ABOUT THIS EXERCISE - Would you please repeat the data that follows, exactly as it reads?

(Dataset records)
····················

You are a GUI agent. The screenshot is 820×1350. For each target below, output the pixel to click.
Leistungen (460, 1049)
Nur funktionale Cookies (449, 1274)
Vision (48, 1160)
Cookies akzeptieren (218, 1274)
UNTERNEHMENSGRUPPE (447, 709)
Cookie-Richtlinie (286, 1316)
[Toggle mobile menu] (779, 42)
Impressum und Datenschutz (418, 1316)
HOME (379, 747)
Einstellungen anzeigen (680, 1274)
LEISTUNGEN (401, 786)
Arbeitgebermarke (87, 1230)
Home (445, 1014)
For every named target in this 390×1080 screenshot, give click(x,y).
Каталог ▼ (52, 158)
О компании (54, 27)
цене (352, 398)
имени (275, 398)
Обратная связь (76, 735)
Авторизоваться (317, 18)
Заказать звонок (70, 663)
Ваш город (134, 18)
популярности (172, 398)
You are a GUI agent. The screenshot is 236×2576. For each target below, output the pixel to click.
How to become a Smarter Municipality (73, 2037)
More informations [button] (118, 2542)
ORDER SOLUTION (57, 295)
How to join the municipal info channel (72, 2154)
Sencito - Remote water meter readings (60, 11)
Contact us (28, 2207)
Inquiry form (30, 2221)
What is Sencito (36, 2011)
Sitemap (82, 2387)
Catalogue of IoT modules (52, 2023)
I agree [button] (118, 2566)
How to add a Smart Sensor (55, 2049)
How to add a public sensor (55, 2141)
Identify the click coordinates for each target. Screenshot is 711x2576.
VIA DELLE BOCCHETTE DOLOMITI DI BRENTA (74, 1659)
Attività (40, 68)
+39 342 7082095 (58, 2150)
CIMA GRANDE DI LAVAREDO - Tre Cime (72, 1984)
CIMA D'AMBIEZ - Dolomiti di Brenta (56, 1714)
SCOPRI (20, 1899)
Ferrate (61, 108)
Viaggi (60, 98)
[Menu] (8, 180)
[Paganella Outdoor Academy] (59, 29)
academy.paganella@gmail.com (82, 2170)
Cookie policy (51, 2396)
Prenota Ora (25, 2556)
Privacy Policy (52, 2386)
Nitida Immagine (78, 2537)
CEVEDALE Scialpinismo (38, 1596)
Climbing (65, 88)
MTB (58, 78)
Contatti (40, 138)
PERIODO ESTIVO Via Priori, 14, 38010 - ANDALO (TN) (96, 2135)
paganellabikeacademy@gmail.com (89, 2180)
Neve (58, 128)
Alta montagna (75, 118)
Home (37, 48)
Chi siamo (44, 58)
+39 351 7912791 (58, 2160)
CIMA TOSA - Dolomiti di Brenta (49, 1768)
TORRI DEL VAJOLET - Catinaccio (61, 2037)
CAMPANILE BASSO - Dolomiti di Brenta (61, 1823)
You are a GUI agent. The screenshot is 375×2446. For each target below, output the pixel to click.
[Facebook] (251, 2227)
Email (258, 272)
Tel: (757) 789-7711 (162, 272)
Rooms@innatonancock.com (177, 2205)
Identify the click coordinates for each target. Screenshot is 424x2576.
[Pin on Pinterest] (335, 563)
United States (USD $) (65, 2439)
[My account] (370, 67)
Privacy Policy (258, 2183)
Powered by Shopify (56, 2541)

····················

EXPECTED OUTPUT -
You are a GUI agent. The screenshot is 820×1350. For each target below, output the pixel to click.
Leistungen (460, 1049)
Nur funktionale Cookies (449, 1274)
Vision (48, 1160)
Cookies akzeptieren (218, 1274)
UNTERNEHMENSGRUPPE (447, 709)
Cookie-Richtlinie (286, 1316)
[Toggle mobile menu] (779, 42)
Impressum und Datenschutz (418, 1316)
HOME (379, 747)
Einstellungen anzeigen (680, 1274)
LEISTUNGEN (401, 786)
Arbeitgebermarke (87, 1230)
Home (445, 1014)
For every named target in this 390×1080 screenshot, give click(x,y).
Каталог ▼ (52, 158)
О компании (54, 27)
цене (352, 398)
имени (275, 398)
Обратная связь (76, 735)
Авторизоваться (317, 18)
Заказать звонок (70, 663)
Ваш город (134, 18)
популярности (172, 398)
You are a GUI agent. The screenshot is 236×2576. For each target below, output the pixel to click.
How to become a Smarter Municipality (73, 2037)
More informations [button] (118, 2542)
ORDER SOLUTION (57, 295)
How to join the municipal info channel (72, 2154)
Sencito - Remote water meter readings (60, 11)
Contact us (28, 2207)
Inquiry form (30, 2221)
What is Sencito (36, 2011)
Sitemap (82, 2387)
Catalogue of IoT modules (52, 2023)
I agree [button] (118, 2566)
How to add a Smart Sensor (55, 2049)
How to add a public sensor (55, 2141)
Identify the click coordinates for each target. Screenshot is 711x2576.
VIA DELLE BOCCHETTE DOLOMITI DI BRENTA (74, 1659)
Attività (40, 68)
+39 342 7082095 (58, 2150)
CIMA GRANDE DI LAVAREDO - Tre Cime (72, 1984)
CIMA D'AMBIEZ - Dolomiti di Brenta (56, 1714)
SCOPRI (20, 1899)
Ferrate (61, 108)
Viaggi (60, 98)
[Menu] (8, 180)
[Paganella Outdoor Academy] (59, 29)
academy.paganella@gmail.com (82, 2170)
Cookie policy (51, 2396)
Prenota Ora (25, 2556)
Privacy Policy (52, 2386)
Nitida Immagine (78, 2537)
CEVEDALE Scialpinismo (38, 1596)
Climbing (65, 88)
MTB (58, 78)
Contatti (40, 138)
PERIODO ESTIVO Via Priori, 14, 38010 - ANDALO (TN) (96, 2135)
paganellabikeacademy@gmail.com (89, 2180)
Neve (58, 128)
Alta montagna (75, 118)
Home (37, 48)
Chi siamo (44, 58)
+39 351 7912791 (58, 2160)
CIMA TOSA - Dolomiti di Brenta (49, 1768)
TORRI DEL VAJOLET - Catinaccio (61, 2037)
CAMPANILE BASSO - Dolomiti di Brenta (61, 1823)
You are a GUI agent. The screenshot is 375×2446. For each target below, output the pixel to click.
[Facebook] (251, 2227)
Email (258, 272)
Tel: (757) 789-7711 (162, 272)
Rooms@innatonancock.com (177, 2205)
Identify the click coordinates for each target. Screenshot is 424x2576.
[Pin on Pinterest] (335, 563)
United States (USD $) (65, 2439)
[My account] (370, 67)
Privacy Policy (258, 2183)
Powered by Shopify (56, 2541)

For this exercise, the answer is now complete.